> [WRITTEN PROBLEM 1]: In the tutorial on Kubernetes deployment strategies, which version of Argo Rollouts is used?

What you will learn
By the end of this tutorial you will be able to pick between rolling updates, blue-green, and canary based on a clear risk profile, then implement either advanced strategy two ways: first with native kubectl (no extra controllers), then with Argo Rollouts v1.9.0 once you have outgrown what native primitives can do. You will also see where Gateway API fits, and which considerations (sessions, caches, database migrations, cost) actually break a cutover in practice.
Assumed starting point
This tutorial assumes you can already run a zero-downtime rolling update and know what maxSurge, maxUnavailable, readiness probes, and a preStop hook do. If those terms feel new, start there first.
You will need:
kubectlconnected to a Kubernetes 1.29+ cluster (1.29 ships Gateway API v1.0 as a stable extension; the rolling-update sections work on 1.26+)- An application packaged as a
Deploymentwith at least 2 replicas and a working readiness probe - Cluster permissions to create
Service,Ingress, and (optionally)HTTPRouteandRolloutresources
When to use rolling, blue-green, or canary
Each strategy trades cost, blast radius, and rollback speed differently. The honest summary:
| Criterion | Rolling update | Blue-green | Canary |
|---|---|---|---|
| Native Kubernetes support | Built-in (Deployment.spec.strategy) |
Pattern only (label switch) | Pattern only (replica ratio or ingress weight) |
| Resource overhead during rollout | Low (maxSurge extra pods) |
2x (full second environment) | Low (small canary pool) |
| Time to expose new version | Gradual, automatic | Atomic switch | Gradual, controlled |
| Speed of rollback | Slow (re-roll old image) | Instant (flip selector back) | Fast (set weight to 0) |
| Old and new run concurrently | Yes, briefly | No (after switch) | Yes, by design |
| Ideal for | Most stateless HTTP services | High-stakes releases needing instant rollback | Releases that need real-traffic validation |
| Hard with | Releases that need instant rollback | Schema changes that break backward compatibility | Anything with sticky sessions you cannot make backend-affine |
My default position: start with a rolling update. Move to canary only when you actually need to validate against production traffic before full rollout. Move to blue-green only when instant rollback is more valuable than the doubled cost. Most teams pick canary or blue-green because it sounds professional, then never use the rollback they paid for. That is wasted complexity.

> [AVAILABLE DATA]:
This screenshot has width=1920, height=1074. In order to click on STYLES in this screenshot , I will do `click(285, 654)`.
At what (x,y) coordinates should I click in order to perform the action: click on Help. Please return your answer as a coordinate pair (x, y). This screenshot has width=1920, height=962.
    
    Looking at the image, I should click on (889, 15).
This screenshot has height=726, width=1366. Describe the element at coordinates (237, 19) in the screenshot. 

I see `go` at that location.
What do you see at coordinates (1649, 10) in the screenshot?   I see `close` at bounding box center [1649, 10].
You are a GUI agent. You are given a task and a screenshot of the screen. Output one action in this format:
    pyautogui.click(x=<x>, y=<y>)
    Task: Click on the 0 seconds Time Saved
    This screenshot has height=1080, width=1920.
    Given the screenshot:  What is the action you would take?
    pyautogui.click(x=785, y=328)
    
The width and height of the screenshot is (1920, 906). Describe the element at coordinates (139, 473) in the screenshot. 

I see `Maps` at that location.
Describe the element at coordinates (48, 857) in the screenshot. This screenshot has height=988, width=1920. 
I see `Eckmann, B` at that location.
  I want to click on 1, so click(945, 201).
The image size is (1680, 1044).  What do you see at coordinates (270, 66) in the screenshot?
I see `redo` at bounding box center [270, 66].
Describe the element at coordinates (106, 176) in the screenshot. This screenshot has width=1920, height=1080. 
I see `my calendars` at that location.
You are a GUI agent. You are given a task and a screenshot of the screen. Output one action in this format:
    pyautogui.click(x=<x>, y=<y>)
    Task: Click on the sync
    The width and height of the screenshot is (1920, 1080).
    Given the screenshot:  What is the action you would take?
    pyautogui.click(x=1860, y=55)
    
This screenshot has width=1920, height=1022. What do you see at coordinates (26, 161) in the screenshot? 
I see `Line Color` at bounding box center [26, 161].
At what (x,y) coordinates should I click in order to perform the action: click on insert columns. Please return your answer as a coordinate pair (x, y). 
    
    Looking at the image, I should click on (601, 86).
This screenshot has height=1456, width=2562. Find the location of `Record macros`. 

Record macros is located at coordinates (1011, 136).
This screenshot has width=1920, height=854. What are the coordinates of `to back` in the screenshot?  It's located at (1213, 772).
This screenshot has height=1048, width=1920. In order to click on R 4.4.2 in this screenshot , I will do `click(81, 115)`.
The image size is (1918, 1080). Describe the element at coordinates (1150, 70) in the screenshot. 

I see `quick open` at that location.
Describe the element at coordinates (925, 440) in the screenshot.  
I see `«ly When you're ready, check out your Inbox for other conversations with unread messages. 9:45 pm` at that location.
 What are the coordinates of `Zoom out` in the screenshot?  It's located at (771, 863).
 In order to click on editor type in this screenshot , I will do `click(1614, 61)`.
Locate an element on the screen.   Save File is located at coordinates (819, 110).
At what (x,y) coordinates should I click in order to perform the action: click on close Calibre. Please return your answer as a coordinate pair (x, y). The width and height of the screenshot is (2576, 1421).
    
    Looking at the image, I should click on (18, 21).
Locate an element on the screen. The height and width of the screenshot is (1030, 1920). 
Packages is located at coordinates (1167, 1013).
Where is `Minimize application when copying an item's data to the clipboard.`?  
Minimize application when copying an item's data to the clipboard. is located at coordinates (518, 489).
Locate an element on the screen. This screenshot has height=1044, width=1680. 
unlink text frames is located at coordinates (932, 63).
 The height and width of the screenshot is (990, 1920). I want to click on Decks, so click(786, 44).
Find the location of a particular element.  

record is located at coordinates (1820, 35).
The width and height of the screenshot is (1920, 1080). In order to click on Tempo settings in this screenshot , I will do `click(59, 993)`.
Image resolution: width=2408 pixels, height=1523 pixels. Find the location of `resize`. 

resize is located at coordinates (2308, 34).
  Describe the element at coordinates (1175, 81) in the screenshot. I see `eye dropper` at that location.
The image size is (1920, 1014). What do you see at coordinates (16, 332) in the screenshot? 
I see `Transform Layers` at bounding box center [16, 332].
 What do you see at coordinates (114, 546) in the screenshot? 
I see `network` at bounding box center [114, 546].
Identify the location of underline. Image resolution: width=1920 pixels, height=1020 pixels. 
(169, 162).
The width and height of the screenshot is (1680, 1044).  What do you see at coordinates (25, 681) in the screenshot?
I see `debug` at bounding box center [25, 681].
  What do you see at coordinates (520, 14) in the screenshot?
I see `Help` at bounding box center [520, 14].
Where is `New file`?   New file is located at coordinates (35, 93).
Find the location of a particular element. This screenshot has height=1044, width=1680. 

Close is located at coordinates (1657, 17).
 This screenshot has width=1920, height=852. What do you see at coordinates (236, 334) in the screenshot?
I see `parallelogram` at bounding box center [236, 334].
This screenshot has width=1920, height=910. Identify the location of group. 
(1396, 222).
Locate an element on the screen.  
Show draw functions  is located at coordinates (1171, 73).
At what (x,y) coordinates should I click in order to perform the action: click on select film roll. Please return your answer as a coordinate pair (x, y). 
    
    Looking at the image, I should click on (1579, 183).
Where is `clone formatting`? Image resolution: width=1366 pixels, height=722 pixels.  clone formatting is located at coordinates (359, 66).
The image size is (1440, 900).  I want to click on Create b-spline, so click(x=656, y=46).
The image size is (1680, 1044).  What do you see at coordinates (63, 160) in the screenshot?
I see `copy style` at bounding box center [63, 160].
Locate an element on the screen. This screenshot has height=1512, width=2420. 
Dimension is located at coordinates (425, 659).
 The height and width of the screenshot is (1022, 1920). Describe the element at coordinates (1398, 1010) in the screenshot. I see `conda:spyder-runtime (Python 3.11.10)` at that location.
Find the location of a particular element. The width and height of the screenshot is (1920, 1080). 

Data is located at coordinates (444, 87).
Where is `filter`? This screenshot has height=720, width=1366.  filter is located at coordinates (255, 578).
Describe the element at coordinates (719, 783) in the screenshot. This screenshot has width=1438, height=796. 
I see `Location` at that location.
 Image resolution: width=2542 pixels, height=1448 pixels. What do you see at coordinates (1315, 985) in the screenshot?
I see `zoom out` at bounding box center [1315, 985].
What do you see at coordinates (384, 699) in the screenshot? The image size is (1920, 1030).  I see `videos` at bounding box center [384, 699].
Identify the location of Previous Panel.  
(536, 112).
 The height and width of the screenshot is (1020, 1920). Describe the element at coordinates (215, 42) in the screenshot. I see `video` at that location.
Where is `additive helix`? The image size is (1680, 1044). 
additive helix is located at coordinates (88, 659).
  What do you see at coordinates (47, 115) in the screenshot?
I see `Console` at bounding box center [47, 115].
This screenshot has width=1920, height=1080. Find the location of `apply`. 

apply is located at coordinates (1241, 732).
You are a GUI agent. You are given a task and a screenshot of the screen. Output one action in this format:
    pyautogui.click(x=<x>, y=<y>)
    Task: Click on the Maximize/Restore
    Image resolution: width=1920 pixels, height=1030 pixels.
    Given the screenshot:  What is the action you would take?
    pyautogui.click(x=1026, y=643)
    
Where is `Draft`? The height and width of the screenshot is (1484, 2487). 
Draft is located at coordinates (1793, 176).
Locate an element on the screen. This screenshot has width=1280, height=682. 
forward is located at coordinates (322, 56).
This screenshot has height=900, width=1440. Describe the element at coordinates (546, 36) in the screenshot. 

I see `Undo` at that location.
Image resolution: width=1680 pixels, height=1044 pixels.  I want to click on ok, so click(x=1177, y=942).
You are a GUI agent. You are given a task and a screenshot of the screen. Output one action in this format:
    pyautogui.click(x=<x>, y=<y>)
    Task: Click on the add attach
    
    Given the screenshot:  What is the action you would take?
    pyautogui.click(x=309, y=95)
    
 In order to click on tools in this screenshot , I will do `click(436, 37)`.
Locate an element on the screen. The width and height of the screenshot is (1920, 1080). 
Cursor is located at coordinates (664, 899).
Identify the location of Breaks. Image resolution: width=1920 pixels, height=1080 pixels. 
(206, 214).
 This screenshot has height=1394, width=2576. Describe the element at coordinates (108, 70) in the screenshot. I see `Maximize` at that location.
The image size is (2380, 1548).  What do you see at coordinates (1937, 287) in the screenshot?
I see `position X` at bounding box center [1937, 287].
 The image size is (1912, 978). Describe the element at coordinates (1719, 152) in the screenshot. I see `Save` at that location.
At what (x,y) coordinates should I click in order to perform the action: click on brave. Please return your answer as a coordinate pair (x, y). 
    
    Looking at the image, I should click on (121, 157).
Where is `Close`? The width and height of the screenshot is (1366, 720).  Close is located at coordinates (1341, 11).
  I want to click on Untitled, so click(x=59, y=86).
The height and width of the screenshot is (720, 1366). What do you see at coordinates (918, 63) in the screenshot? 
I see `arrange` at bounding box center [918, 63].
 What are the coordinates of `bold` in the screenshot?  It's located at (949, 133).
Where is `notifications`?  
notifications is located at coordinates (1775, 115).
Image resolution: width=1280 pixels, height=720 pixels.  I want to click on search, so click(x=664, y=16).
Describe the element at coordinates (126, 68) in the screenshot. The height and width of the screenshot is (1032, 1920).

> [WRITTEN PROBLEM 2]: Copy out only the records starting with the line containing "The image size is (1918, 1080)." and going on through the line containing "record is located at coordinates (1820, 35).", replacing "Describe" with "Identify" and leaving everything else unchanged.

> [TASK SOLUTION 1]: Argo Rollouts v1.9.0.

> [TASK SOLUTION 2]:
The image size is (1918, 1080). Identify the element at coordinates (1150, 70) in the screenshot. 

I see `quick open` at that location.
Identify the element at coordinates (925, 440) in the screenshot.  
I see `«ly When you're ready, check out your Inbox for other conversations with unread messages. 9:45 pm` at that location.
 What are the coordinates of `Zoom out` in the screenshot?  It's located at (771, 863).
 In order to click on editor type in this screenshot , I will do `click(1614, 61)`.
Locate an element on the screen.   Save File is located at coordinates (819, 110).
At what (x,y) coordinates should I click in order to perform the action: click on close Calibre. Please return your answer as a coordinate pair (x, y). The width and height of the screenshot is (2576, 1421).
    
    Looking at the image, I should click on (18, 21).
Locate an element on the screen. The height and width of the screenshot is (1030, 1920). 
Packages is located at coordinates (1167, 1013).
Where is `Minimize application when copying an item's data to the clipboard.`?  
Minimize application when copying an item's data to the clipboard. is located at coordinates (518, 489).
Locate an element on the screen. This screenshot has height=1044, width=1680. 
unlink text frames is located at coordinates (932, 63).
 The height and width of the screenshot is (990, 1920). I want to click on Decks, so click(786, 44).
Find the location of a particular element.  

record is located at coordinates (1820, 35).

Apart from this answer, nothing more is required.